**Prompt:** In the material from its start through the line holding "will tap(454, 119).", inclusive, swap every "computer-use agent" for "GUI agent" and reproduce those lines otherwise unchanged.

**Data shown:**
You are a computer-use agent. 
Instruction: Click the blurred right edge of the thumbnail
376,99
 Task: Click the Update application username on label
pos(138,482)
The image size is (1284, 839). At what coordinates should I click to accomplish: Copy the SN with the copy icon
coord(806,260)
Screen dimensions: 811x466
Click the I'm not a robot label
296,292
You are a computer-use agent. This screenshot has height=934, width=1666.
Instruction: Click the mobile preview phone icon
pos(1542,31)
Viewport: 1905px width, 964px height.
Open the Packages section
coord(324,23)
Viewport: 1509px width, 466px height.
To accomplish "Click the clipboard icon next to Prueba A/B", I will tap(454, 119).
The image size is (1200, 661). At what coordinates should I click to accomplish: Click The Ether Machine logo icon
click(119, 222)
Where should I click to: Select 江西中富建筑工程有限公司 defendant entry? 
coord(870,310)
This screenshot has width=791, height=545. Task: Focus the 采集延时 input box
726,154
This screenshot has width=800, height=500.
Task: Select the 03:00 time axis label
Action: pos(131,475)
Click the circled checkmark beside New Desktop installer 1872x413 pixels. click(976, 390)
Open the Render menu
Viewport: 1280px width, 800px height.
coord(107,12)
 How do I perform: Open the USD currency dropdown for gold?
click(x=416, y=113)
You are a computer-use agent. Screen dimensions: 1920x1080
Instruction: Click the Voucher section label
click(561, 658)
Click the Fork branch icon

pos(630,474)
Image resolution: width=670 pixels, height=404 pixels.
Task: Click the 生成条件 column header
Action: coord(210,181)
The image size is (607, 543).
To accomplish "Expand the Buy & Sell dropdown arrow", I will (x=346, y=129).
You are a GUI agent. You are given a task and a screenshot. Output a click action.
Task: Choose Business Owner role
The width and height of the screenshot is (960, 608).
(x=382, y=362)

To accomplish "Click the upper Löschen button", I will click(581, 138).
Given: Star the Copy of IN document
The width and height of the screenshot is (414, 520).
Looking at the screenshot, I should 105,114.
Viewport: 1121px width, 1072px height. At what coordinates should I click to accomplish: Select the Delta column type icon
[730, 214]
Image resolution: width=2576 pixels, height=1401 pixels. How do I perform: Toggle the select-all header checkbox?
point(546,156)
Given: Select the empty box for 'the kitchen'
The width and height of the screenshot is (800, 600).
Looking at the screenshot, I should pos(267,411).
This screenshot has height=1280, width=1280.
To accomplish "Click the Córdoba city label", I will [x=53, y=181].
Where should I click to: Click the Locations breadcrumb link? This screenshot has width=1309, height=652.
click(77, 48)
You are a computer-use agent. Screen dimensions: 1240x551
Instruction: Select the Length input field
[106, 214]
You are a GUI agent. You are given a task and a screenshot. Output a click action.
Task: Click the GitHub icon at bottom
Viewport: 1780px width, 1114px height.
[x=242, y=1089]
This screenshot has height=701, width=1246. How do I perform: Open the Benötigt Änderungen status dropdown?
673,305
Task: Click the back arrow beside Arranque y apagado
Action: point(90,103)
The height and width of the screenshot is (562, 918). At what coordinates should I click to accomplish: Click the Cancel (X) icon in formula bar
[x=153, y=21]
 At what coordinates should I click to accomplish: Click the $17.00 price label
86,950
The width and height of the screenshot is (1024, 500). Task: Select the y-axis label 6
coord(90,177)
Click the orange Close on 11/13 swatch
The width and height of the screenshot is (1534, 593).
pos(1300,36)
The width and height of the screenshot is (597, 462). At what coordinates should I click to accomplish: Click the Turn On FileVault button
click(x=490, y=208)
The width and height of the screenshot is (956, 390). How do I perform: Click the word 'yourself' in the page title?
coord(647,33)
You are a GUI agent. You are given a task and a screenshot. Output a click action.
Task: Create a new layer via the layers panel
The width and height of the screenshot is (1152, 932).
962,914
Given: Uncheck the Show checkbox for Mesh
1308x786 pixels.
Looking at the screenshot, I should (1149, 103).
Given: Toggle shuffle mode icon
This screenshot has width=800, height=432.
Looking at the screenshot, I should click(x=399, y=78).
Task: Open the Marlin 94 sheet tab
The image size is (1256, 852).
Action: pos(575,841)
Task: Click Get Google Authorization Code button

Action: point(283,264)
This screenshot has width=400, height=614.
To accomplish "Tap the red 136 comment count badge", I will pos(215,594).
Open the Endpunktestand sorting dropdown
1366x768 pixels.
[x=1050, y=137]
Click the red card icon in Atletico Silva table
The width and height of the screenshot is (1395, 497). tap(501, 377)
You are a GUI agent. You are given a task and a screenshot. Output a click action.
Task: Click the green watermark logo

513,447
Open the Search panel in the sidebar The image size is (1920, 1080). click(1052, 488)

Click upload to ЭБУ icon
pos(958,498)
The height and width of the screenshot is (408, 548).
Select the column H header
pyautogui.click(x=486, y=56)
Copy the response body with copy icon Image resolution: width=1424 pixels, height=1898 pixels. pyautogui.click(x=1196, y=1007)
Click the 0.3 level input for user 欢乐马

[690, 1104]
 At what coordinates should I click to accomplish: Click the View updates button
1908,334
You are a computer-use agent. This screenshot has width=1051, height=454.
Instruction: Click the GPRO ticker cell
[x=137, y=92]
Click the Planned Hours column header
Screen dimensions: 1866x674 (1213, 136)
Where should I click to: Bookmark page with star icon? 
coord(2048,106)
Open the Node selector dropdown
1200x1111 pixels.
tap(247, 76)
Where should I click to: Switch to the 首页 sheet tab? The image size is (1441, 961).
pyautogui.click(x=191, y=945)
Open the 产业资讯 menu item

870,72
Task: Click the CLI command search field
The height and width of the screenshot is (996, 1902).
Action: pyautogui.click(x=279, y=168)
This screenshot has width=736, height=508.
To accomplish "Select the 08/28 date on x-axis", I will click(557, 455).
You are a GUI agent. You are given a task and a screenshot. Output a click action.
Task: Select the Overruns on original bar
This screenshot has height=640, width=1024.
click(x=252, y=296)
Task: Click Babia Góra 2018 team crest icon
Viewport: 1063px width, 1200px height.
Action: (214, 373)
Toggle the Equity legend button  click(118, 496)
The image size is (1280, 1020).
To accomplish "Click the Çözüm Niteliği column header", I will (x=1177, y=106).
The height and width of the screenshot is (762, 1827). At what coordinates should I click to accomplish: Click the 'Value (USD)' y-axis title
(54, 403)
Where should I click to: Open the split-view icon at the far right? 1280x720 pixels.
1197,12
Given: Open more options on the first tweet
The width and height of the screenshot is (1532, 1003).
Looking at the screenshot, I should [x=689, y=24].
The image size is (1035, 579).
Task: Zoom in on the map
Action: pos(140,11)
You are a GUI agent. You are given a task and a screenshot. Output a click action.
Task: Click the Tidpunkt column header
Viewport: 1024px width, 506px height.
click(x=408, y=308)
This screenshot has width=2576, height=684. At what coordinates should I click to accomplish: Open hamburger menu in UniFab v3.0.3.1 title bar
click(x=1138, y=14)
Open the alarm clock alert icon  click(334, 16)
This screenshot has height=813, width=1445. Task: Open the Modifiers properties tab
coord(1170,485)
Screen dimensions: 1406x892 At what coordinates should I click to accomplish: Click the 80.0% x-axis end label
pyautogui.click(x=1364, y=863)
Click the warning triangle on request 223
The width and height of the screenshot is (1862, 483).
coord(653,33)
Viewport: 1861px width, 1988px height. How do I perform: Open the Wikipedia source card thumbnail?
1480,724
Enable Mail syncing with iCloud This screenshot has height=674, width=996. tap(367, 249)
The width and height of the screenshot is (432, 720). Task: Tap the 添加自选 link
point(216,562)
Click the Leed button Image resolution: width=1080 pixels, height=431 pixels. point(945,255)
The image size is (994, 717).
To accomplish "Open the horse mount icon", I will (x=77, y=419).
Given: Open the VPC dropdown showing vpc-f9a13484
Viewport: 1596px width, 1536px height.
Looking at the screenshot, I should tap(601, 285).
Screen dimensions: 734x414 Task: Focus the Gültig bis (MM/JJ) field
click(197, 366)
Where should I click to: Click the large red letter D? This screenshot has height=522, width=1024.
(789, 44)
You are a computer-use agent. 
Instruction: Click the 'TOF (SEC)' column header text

**Response to the exercise:**
You are a GUI agent. 
Instruction: Click the blurred right edge of the thumbnail
376,99
 Task: Click the Update application username on label
pos(138,482)
The image size is (1284, 839). At what coordinates should I click to accomplish: Copy the SN with the copy icon
coord(806,260)
Screen dimensions: 811x466
Click the I'm not a robot label
296,292
You are a GUI agent. This screenshot has height=934, width=1666.
Instruction: Click the mobile preview phone icon
pos(1542,31)
Viewport: 1905px width, 964px height.
Open the Packages section
coord(324,23)
Viewport: 1509px width, 466px height.
To accomplish "Click the clipboard icon next to Prueba A/B", I will tap(454, 119).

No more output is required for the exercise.